I'm not sure I know anyone who enjoys job hunting. I personally don't enjoy it. I guess the one upside is that it gives you the opportunity to decide who you're going to be. So far I've been a few things and I often wonder where my life would be now if I was still one of those things, or if I had never been one of those things. In my mind, each decision you make in life leads to a new path for your life to take. And in some parallel universe where you didn't make that choice, or you chose a different path, your life is completely different from what it is today.
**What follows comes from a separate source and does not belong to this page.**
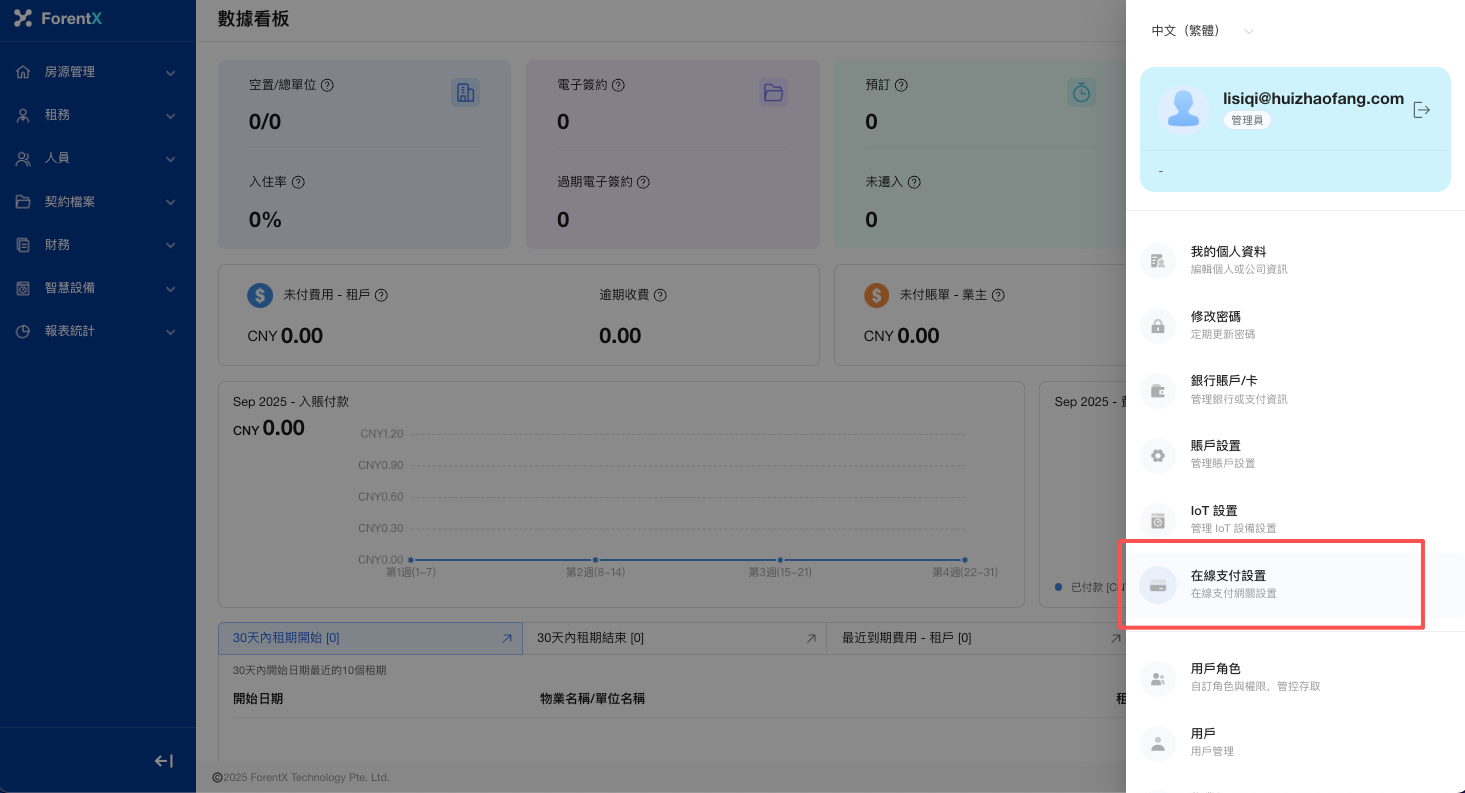The height and width of the screenshot is (793, 1465).
Task: Click the collapse sidebar arrow icon
Action: (164, 761)
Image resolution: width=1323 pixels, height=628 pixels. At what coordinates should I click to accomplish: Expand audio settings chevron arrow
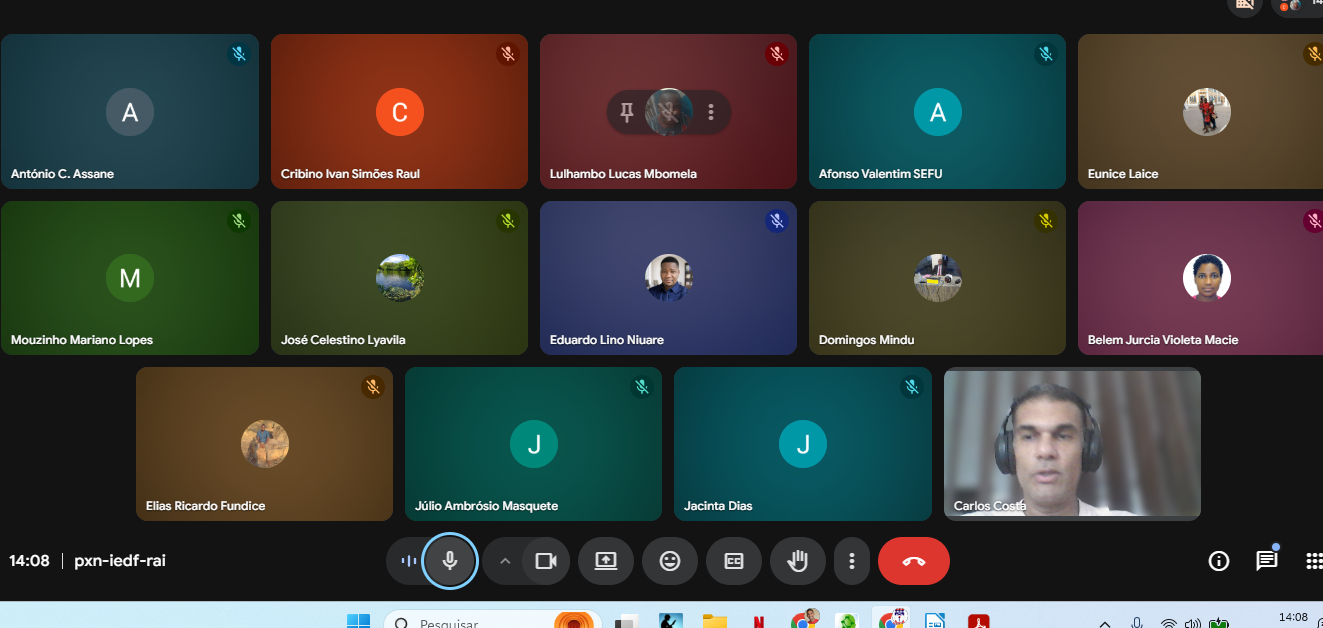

For example, imagine if I had never quit my job as a tele-interviewer (which is kind of like being a tele-marketer, but you're trying to get people to participate in a survey rather than trying to get them to buy something). Imagine if I was still working that job, rather than the one I have now. If I had settled for that rather than moving on to new things. I would still feel like I was at a standstill, still feeling like I wasn't going anywhere or doing something I loved. It's nothing against that sort of work - I'm sure there must be someone out there who maybe enjoys getting sworn at by complete strangers over the phone - but it just seems like the type of job that was created by someone who never actually had to test it out and see if it was effective or not, because if they had, they might have realized that for every interview you get, you probably get at least 50 rejections. And that's a lot of rejection for anyone to face in an 8-hour shift. It's tiring. It's exhausting. And it's frustrating. It's the type of job created following the notion that if you were to have a million chimps typing away on a million typewriters (for a million years!), one of them would eventually spit the words of William Shakespeare out of that archaic machine and onto a piece of 20lb bond paper.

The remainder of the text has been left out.